- [Written instruction]: Quote the listing below word for word, from its first line through the line containing "Looking at the screenshot, I should click(x=549, y=652).", including that line, and stop there.

- [Provided records]:
◇ ◇ ◇ ◇
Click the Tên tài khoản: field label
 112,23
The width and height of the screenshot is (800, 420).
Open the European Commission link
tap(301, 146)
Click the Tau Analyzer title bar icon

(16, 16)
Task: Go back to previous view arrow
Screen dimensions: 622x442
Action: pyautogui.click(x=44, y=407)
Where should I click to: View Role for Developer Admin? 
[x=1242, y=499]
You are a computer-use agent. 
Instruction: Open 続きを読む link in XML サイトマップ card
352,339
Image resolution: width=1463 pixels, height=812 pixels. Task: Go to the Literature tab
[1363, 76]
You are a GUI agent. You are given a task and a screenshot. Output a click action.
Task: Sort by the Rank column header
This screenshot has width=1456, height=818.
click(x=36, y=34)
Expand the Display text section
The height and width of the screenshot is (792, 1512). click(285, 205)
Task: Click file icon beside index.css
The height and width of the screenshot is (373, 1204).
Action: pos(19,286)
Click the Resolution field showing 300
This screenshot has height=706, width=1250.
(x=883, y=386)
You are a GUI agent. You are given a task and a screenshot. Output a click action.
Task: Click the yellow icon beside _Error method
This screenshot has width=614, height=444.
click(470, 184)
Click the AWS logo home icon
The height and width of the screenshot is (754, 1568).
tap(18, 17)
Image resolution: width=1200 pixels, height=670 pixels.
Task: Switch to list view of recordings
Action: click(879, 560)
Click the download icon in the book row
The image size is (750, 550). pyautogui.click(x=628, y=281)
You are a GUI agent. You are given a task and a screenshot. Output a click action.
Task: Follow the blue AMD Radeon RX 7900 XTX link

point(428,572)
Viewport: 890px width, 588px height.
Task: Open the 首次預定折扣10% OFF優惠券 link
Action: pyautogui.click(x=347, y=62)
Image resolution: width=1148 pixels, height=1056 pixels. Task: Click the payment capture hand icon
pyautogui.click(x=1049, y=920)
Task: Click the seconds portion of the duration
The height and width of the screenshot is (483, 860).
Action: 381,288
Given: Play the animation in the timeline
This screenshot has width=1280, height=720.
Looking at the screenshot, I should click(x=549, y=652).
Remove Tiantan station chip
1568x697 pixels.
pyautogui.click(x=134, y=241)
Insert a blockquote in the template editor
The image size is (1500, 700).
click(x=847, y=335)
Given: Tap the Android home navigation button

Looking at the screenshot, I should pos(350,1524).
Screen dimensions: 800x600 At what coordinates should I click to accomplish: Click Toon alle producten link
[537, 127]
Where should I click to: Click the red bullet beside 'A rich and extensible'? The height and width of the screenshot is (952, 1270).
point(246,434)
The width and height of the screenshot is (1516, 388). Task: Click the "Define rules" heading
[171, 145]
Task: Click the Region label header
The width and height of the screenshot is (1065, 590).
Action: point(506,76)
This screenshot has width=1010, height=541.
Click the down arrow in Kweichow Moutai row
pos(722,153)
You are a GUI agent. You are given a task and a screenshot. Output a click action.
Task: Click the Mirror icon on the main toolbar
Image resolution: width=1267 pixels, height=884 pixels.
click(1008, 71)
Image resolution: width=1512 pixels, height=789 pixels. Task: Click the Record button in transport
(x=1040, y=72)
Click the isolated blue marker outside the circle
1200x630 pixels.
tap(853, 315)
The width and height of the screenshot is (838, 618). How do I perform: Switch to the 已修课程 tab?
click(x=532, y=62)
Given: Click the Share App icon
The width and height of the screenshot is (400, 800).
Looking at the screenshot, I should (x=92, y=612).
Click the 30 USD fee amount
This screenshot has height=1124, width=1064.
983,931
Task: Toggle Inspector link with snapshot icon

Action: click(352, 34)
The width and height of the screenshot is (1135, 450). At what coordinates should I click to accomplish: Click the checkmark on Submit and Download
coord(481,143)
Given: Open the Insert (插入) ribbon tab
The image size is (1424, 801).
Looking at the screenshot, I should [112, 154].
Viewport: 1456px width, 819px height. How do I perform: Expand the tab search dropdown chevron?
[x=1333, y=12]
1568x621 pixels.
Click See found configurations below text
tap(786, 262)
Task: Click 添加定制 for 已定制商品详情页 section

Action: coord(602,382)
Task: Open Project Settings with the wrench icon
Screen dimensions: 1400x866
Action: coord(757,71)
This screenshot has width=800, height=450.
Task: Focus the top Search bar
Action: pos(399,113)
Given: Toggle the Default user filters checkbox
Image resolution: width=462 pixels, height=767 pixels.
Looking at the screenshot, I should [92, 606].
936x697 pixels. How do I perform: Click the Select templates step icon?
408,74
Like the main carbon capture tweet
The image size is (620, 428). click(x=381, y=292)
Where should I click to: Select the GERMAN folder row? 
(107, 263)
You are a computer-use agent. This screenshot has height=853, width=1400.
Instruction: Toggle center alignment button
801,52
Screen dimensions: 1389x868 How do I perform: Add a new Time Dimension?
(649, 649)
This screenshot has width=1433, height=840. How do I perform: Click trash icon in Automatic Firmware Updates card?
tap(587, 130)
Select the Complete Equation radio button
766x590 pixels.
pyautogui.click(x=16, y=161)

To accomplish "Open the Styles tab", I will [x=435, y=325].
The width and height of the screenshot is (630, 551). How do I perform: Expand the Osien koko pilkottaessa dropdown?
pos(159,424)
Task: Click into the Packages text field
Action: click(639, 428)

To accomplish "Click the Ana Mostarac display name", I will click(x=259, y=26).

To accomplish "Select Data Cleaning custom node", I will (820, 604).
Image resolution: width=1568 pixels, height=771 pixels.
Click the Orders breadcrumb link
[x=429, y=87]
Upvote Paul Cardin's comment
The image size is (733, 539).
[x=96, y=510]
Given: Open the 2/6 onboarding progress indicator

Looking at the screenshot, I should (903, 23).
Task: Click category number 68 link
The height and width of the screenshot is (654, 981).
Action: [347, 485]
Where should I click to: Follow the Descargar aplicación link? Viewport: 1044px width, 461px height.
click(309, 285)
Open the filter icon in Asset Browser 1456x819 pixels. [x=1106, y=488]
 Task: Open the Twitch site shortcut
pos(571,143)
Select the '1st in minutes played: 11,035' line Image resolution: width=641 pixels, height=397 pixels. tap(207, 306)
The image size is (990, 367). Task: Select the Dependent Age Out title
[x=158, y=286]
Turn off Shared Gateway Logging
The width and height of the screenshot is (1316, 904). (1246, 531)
◇ ◇ ◇ ◇
- [Written solution]:
Click the Tên tài khoản: field label
 112,23
The width and height of the screenshot is (800, 420).
Open the European Commission link
tap(301, 146)
Click the Tau Analyzer title bar icon

(16, 16)
Task: Go back to previous view arrow
Screen dimensions: 622x442
Action: pyautogui.click(x=44, y=407)
Where should I click to: View Role for Developer Admin? 
[x=1242, y=499]
You are a computer-use agent. 
Instruction: Open 続きを読む link in XML サイトマップ card
352,339
Image resolution: width=1463 pixels, height=812 pixels. Task: Go to the Literature tab
[1363, 76]
You are a GUI agent. You are given a task and a screenshot. Output a click action.
Task: Sort by the Rank column header
This screenshot has width=1456, height=818.
click(x=36, y=34)
Expand the Display text section
The height and width of the screenshot is (792, 1512). click(285, 205)
Task: Click file icon beside index.css
The height and width of the screenshot is (373, 1204).
Action: pos(19,286)
Click the Resolution field showing 300
This screenshot has height=706, width=1250.
(x=883, y=386)
You are a GUI agent. You are given a task and a screenshot. Output a click action.
Task: Click the yellow icon beside _Error method
This screenshot has width=614, height=444.
click(470, 184)
Click the AWS logo home icon
The height and width of the screenshot is (754, 1568).
tap(18, 17)
Image resolution: width=1200 pixels, height=670 pixels.
Task: Switch to list view of recordings
Action: click(879, 560)
Click the download icon in the book row
The image size is (750, 550). pyautogui.click(x=628, y=281)
You are a GUI agent. You are given a task and a screenshot. Output a click action.
Task: Follow the blue AMD Radeon RX 7900 XTX link

point(428,572)
Viewport: 890px width, 588px height.
Task: Open the 首次預定折扣10% OFF優惠券 link
Action: pyautogui.click(x=347, y=62)
Image resolution: width=1148 pixels, height=1056 pixels. Task: Click the payment capture hand icon
pyautogui.click(x=1049, y=920)
Task: Click the seconds portion of the duration
The height and width of the screenshot is (483, 860).
Action: 381,288
Given: Play the animation in the timeline
This screenshot has width=1280, height=720.
Looking at the screenshot, I should click(x=549, y=652).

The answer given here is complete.